— Your goal —
Repeat the lines below exactly as they appear, but leave out the images.

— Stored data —
***

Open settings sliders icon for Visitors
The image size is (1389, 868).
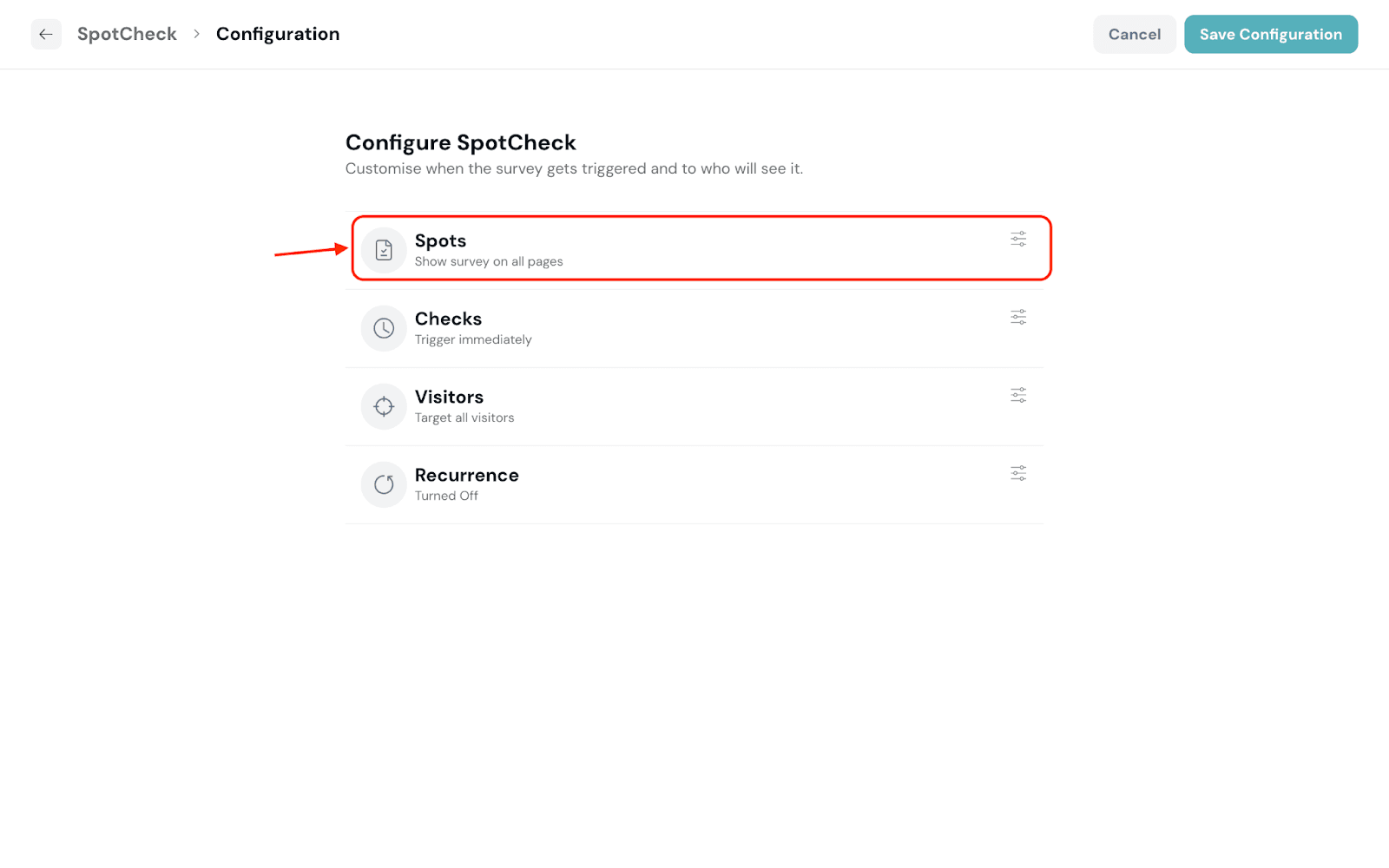1018,395
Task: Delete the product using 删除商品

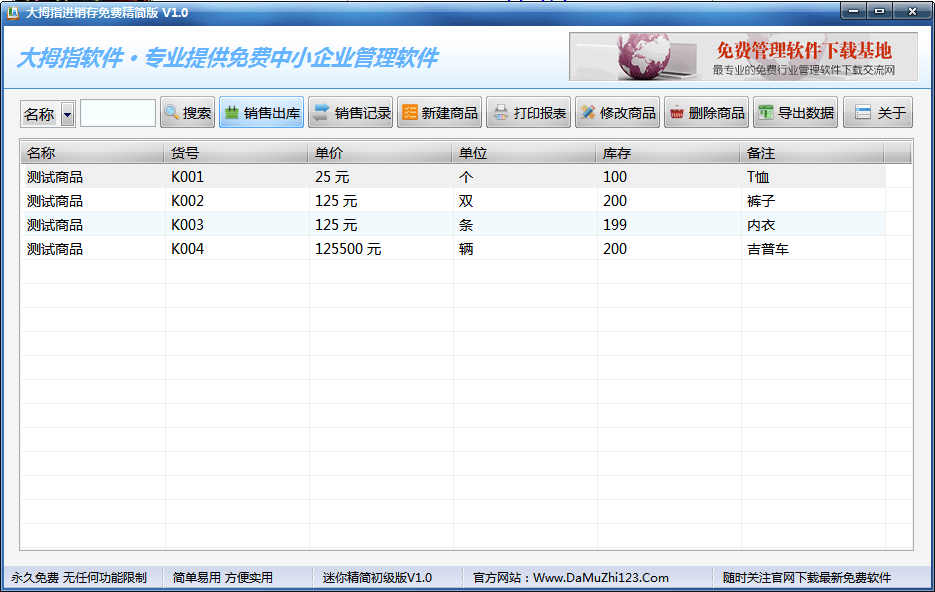Action: coord(706,113)
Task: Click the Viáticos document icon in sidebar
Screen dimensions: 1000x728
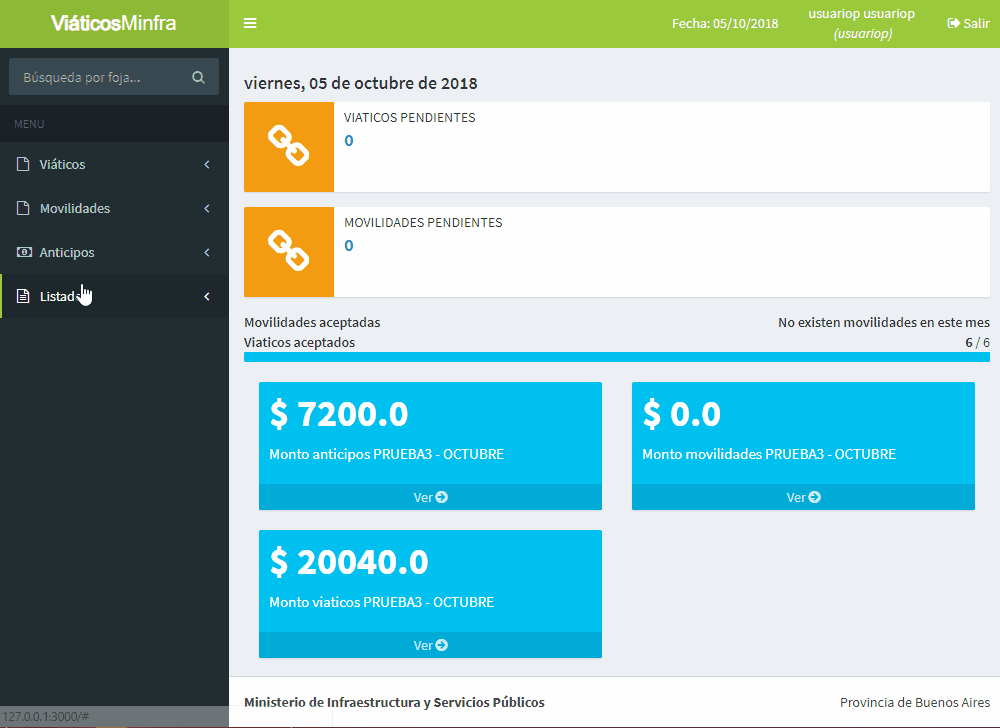Action: [x=23, y=164]
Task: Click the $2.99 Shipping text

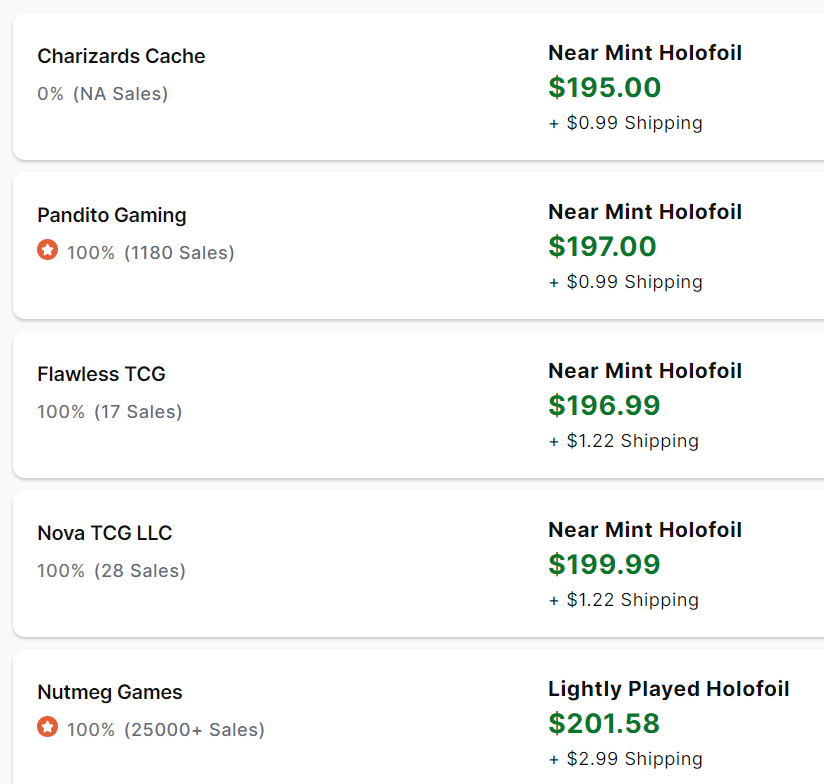Action: (x=625, y=759)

***

— Your solution —
Open settings sliders icon for Visitors
The image size is (1389, 868).
1018,395
Task: Delete the product using 删除商品

Action: coord(706,113)
Task: Click the Viáticos document icon in sidebar
Screen dimensions: 1000x728
Action: [x=23, y=164]
Task: Click the $2.99 Shipping text

Action: (x=625, y=759)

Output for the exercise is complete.